Recurrent respiratory papillomatosis is a rare, chronic condition caused by persistent infection with human papillomavirus (HPV) types 6 or 11, resulting in the growth of benign tumors in the respiratory tract, most commonly in the larynx. This disease imposes substantial challenges on patients, including voice alterations, breathing difficulties, and airway obstruction. To date, no approved medical therapies exist that eliminate the necessity for repeated surgical interventions.
“Randomized trials are not always needed to approve medical products and this approval is proof of that philosophy,” stated Vinay Prasad, M.D., M.P.H., Director of the FDA’s Center for Biologics Evaluation and Research (CBER). “The FDA will always demand the correct clinical study for the specific medical product and disease. Our requirements for products given to tens of millions of healthy people will be different than products given to at most hundreds or thousands of patients with unique diseases.”
With approximately 1,000 new cases diagnosed each year in the United States, RRP represents a rare disease with significant unmet medical need. Until this approval, no therapies had been approved for RRP. Papzimeos is delivered through subcutaneous injections and is designed to trigger an immune response targeting cells infected with HPV types 6 and 11, the underlying cause of RRP. This therapy introduces a novel mechanism of action, which is different from conventional approaches that largely on repeated surgical procedures.
“This approval has the potential to transform the treatment landscape for RRP and offer lasting relief for patients who previously faced repeated surgeries to control symptoms of their disease,” commented Vijay Kumar, M.D., Acting Director of the Office of Therapeutic Products in CBER.
Data Supporting Papzimeos
The FDA approved Papzimeos after the decision was supported by data from a single-arm, open-label trial assessing Papzimeos in adult patients with RRP requiring three or more surgeries annually.
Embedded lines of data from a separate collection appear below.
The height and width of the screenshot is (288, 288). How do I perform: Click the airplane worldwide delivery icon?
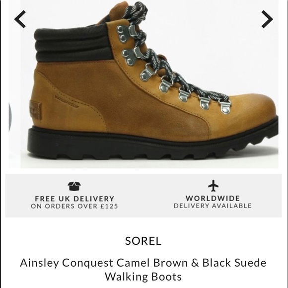point(213,186)
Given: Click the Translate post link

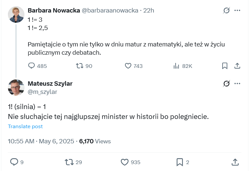Looking at the screenshot, I should (25, 127).
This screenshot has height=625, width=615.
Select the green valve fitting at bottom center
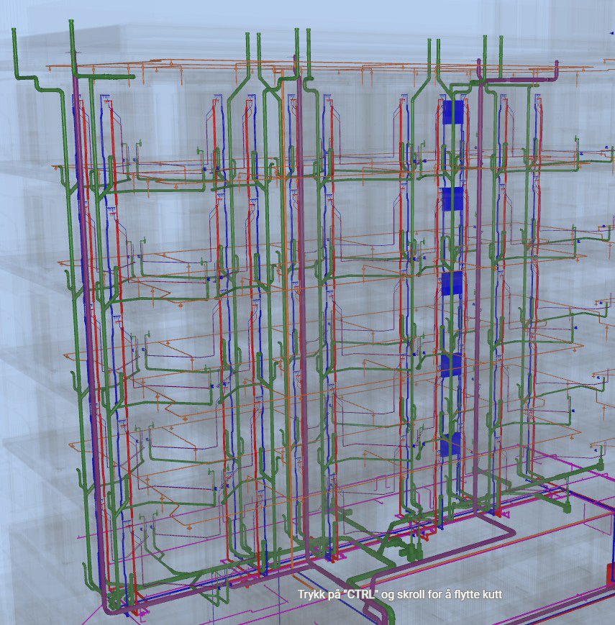pyautogui.click(x=411, y=552)
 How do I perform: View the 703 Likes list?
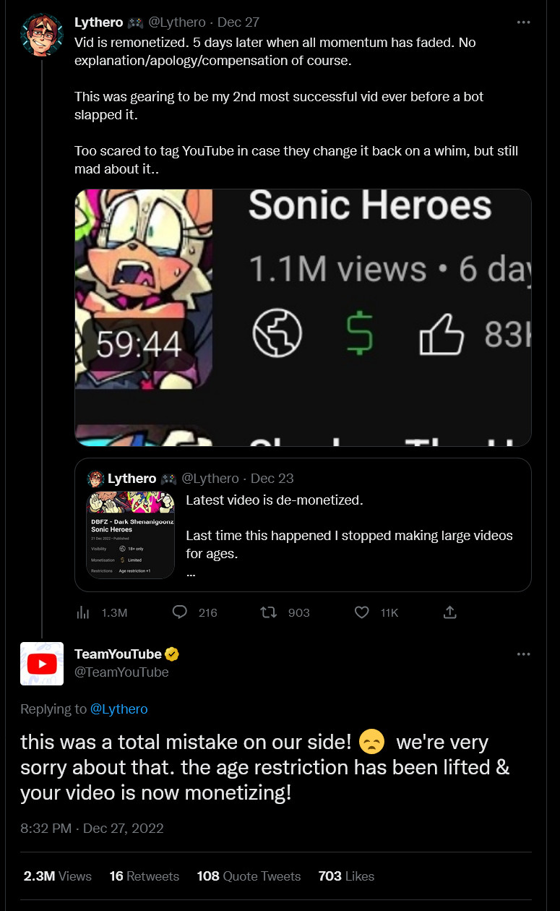tap(346, 876)
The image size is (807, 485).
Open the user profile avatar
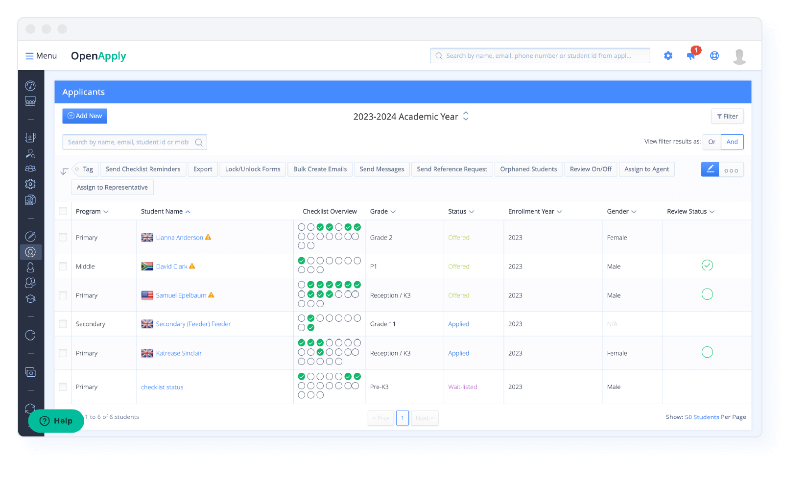[739, 56]
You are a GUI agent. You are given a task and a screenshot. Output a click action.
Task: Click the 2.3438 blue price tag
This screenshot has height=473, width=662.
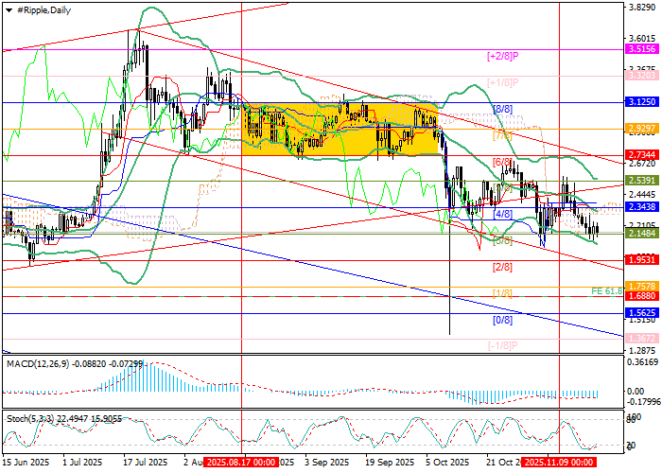(x=641, y=207)
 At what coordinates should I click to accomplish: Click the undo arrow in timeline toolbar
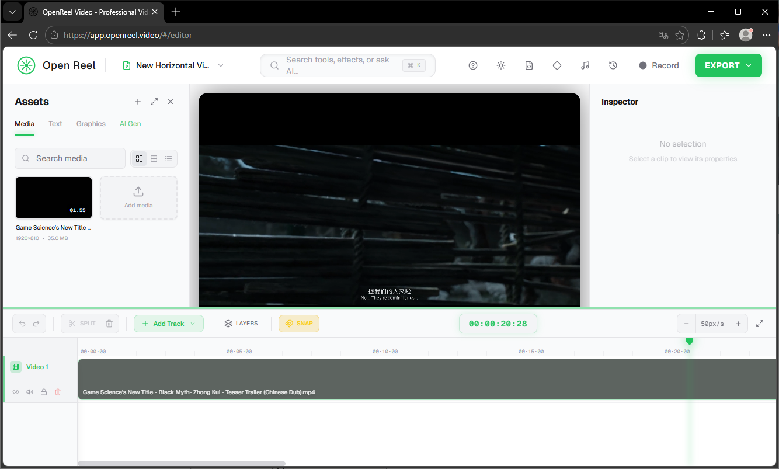22,323
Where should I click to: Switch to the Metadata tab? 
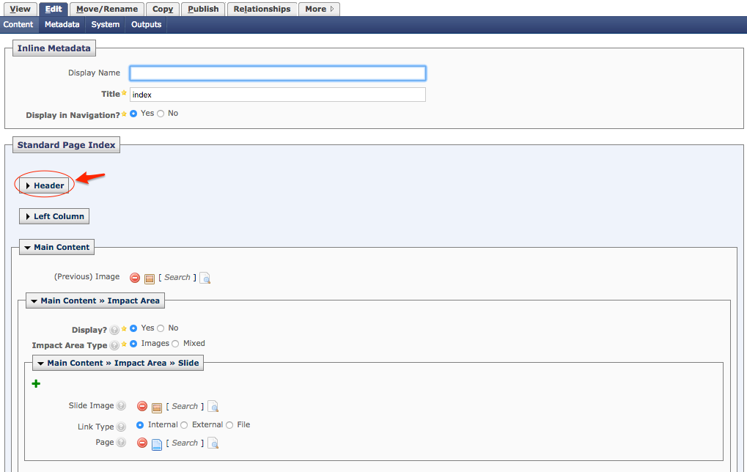point(62,24)
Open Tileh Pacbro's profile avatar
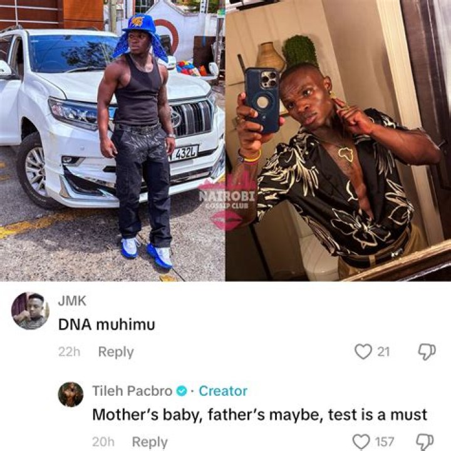Image resolution: width=451 pixels, height=451 pixels. 70,395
Patients underwent four subcutaneous administrations of Papzimeos within 12 weeks after surgical debulking (reduction) therapies.
For the study, 51.4% (18/35) of patients attained a complete response, defined as no surgical requirement for 12 months after treatment. Clinical follow-up data indicated that long-term responses were sustained in the majority of patients for a period of two years with a significant correlation between clinical activity and induction of HPV 6/11-specific T cells.
The safety profile of Papzimeos was favorable, with the majority of treatment-emergent adverse events being mild to moderate. No dose-limiting toxicities were observed, and no treatment-related serious adverse events occurred.
The FDA approved Papzimeos under Priority Review and was granted both Orphan Drug designation and Breakthrough Therapy designation. The FDA granted approval of Papzimeos to Precigen, Inc.